Effective September 29, 2010, in connection with an internal restructuring transaction, pursuant to articles of amalgamation under the Canada Business Corporations Act, Novelis Inc. (“Novelis”) was amalgamated (the “Amalgamation”) with our direct parent AV Aluminum Inc., a Canadian corporation (“AV Aluminum”), to form an amalgamated corporation named Novelis Inc., also a Canadian corporation. We are filing this Current Report on Form 8-K to conform our consolidated historical financial statements to reflect the financial impact of the amalgamation.
As a result of the Amalgamation, we continue our corporate existence, and the amalgamated Novelis Inc. remains liable for all of our and AV Aluminum’s obligations and we continue to own all of our respective property. Since AV Aluminum was a holding company whose sole asset was the shares of the pre-amalgamated Novelis Inc., our business, management, board of directors and corporate governance procedures following the Amalgamation are identical to those of Novelis Inc. immediately prior to the Amalgamation. Novelis Inc., like AV Aluminum before the Amalgamation, remains an indirect, wholly-owned subsidiary of Hindalco. We have retrospectively recast all periods presented to reflect the amalgamated companies.
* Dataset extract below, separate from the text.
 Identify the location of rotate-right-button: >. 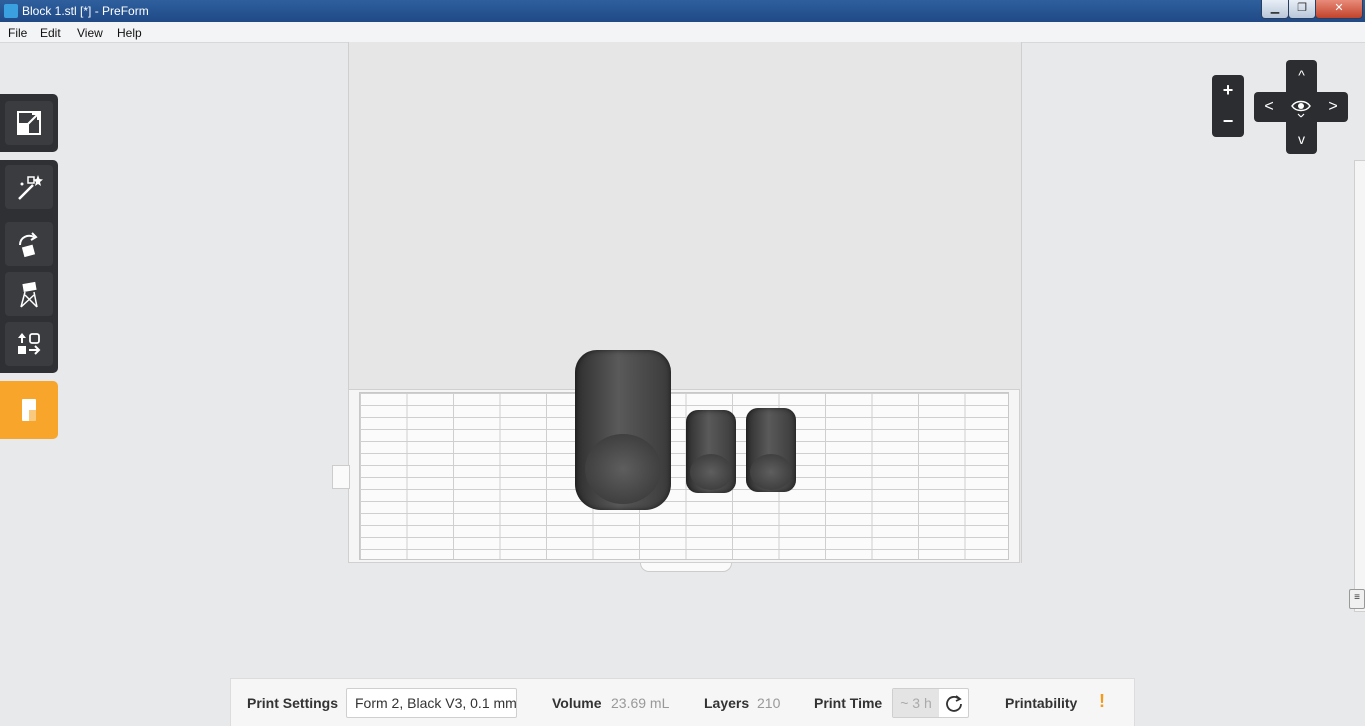
(1333, 107).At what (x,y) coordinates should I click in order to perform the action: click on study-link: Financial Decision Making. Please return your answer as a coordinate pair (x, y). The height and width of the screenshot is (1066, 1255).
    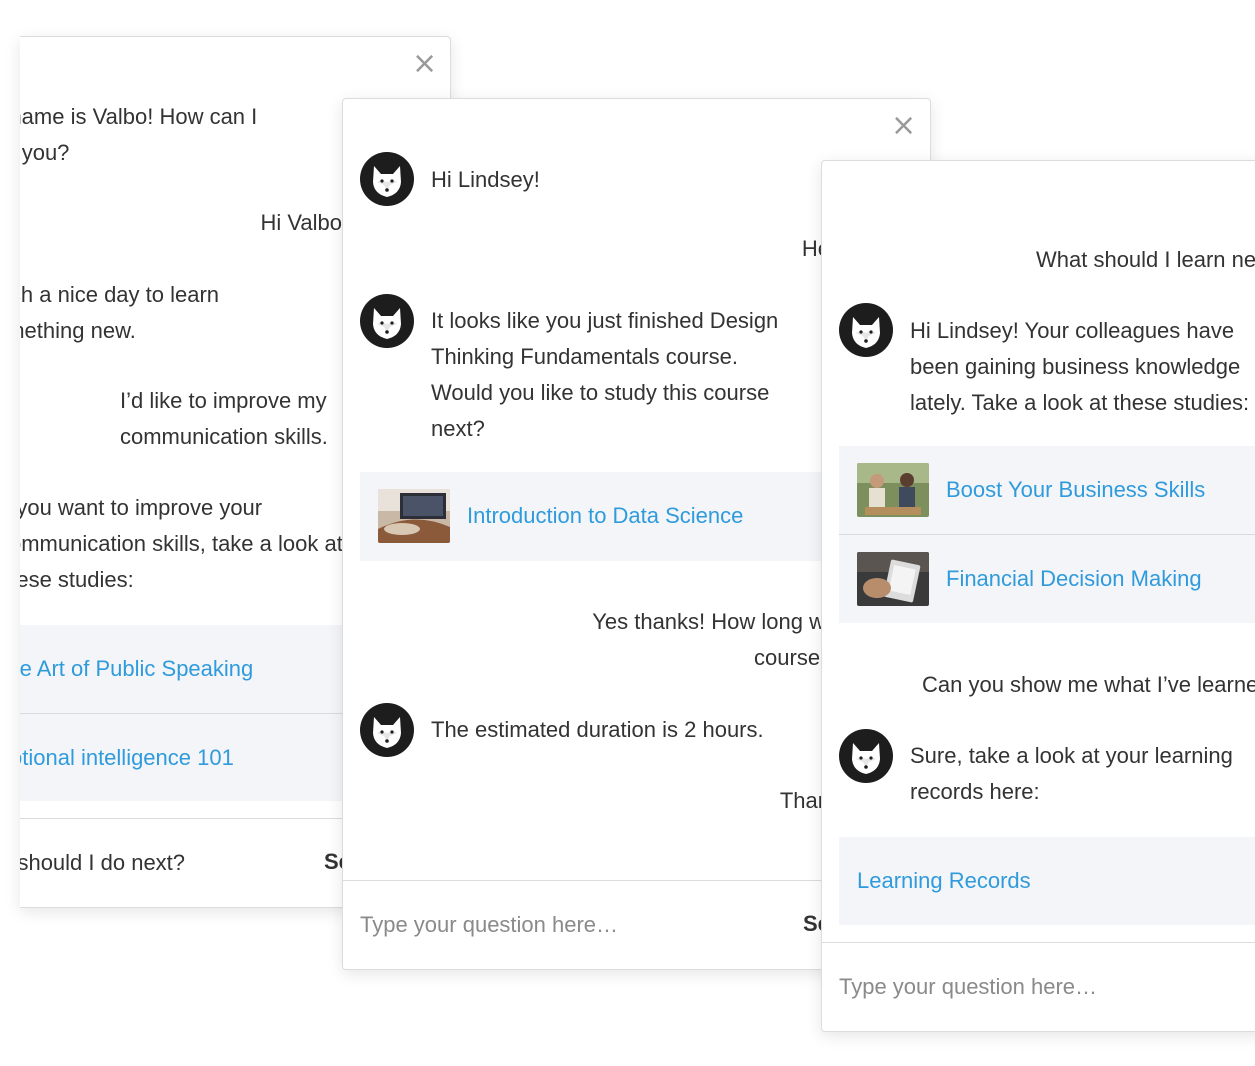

As of March 31, 2010 and March 31, 2009, the Amalgamation increased the Company’s previously reported additional paid-in capital by $33 million, and reduced accumulated deficit by $33 million. The Amalgamation had no impact on our consolidated statements of operations for the years ended March 31, 2010 and March 31, 2009 or the period April 1 through May 15, 2007. For the period May 16, 2007 through March 31, 2008, the Amalgamation increased interest expense by $23 million and increased our income tax provision by $10 million, resulting in an increase to our net loss attributable to our common shareholder of $33 million. The corresponding change to net loss attributable to our common shareholder has also been made to the consolidated statement of shareholders equity for the period May 16, 2007 through March 31, 2008. The impact of the change to net income, interest expense and income tax provision have been reflected in the consolidated statement of cash flows for the period May 16, 2007 through March 31, 2008 in operating activities, with no change to net cash provided by operating activities. There was no change to the consolidated statement of cash flow for the years ended March 31, 2010 and March 31, 2009, or the period April 1 through May 15, 2007.
The Company is filing this Current Report on Form 8-K to reflect the impact of this change so we may incorporate our financial statements by reference in future filings with the Securities and Exchange Commission. Included in Exhibit 99.1 are the “Selected Financial Data”,” Management’s Discussion and Analysis of Financial Condition and Results of Operations”, and our consolidated financial statements as of March 31, 2010 and 2009 and for the years ended March 31, 2010 and March 31, 2009, for the period from May 16, 2007 to March 31, 2008 (Successor Company) and for the period from April 1, 2007 to May 15, 2007 (Predecessor Company) presented in our Annual Report on Form 10-K for the year ended March 31, 2010 (originally filed on May 27, 2010), which have been updated to reflect the amalgamation.
We have not made any material changes to our disclosures, nor have we updated any of the disclosures for events that have taken place after the filing of our Annual Report on Form 10-K. This current report should be read in conjunction with the portions of our Form 10-K that have not been updated herein.